You are viewing a plain text version of this content. The canonical link for it is here.
Posted to common-user@hadoop.apache.org by Tarjei Huse <ta...@nu.no> on 2008/09/07 20:54:36 UTC

Basic code organization questions + scheduling

Hi, I'm planning to use Hadoop in for a set of typical crawler/indexer 
tasks. The basic flow is

input:    array of urls
actions:          |
1.              get pages
                       |
2.          extract new urls from pages -> start new job
             extract text  -> index / filter (as new jobs)

What I'm considering is how I should build this application to fit into 
the map/reduce context. I'm thinking that step 1 and 2 should be 
separate map/reduce tasks that then pipe things on to the next step.

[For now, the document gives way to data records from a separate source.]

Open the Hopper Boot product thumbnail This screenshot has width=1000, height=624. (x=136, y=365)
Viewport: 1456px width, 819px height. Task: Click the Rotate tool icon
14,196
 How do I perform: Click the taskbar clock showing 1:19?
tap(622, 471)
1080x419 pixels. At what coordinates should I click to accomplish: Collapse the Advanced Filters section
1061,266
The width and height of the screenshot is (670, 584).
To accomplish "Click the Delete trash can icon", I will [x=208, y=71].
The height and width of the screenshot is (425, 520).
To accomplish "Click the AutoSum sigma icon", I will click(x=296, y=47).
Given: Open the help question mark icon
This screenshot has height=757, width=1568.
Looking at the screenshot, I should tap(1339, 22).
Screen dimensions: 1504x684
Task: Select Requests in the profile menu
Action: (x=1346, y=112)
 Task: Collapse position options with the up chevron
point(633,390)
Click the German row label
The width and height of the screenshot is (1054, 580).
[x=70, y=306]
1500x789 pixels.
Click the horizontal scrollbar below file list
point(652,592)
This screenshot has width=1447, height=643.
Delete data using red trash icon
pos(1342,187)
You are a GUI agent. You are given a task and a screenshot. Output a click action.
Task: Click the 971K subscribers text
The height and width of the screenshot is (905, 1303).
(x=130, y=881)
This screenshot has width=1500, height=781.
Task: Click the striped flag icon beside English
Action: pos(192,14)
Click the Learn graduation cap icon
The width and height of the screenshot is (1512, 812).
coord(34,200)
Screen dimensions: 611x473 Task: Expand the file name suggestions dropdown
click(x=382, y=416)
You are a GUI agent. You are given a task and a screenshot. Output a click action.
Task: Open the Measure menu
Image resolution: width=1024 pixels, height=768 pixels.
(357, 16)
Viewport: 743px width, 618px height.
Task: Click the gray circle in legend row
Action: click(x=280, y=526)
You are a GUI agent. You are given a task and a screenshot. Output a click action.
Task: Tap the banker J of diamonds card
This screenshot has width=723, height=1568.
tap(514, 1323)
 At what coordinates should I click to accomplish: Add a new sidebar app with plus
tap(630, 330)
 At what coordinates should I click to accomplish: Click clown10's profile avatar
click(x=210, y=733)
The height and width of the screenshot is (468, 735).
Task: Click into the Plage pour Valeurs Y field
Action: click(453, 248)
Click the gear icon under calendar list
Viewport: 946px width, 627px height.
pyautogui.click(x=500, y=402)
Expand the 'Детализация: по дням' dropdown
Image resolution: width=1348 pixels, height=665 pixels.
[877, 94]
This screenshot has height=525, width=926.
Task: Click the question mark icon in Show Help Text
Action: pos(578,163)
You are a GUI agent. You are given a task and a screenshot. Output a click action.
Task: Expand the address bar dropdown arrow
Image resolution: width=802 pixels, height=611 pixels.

This is where I am a bit at loss to see how it is smart to organize the 
code in logical units and also how to spawn new tasks when an old one is 
over.

Is the usual way to control the flow of a set of tasks to have an 
external application running that listens to jobs ending via the 
endNotificationUri and then spawns new tasks or should the job itself 
contain code to create new jobs? Would it be a good idea to use 
Cascading here?

I'm also considering how I should do job scheduling (I got a lot of 
reoccurring tasks). Has anyone found a good framework for job control of 
reoccurring tasks or should I plan to build my own using quartz ?

Any tips/best practices with regard to the issues described above are 
most welcome. Feel free to ask further questions if you find my 
descriptions of the issues lacking.

Kind regards,
Tarjei



Re: Basic code organization questions + scheduling

Posted by Chris K Wensel <ch...@wensel.net>.
If you wrote a simple URL fetcher function for Cascading, you would  
have a very powerful web crawler that would dwarf Nutch in flexibility.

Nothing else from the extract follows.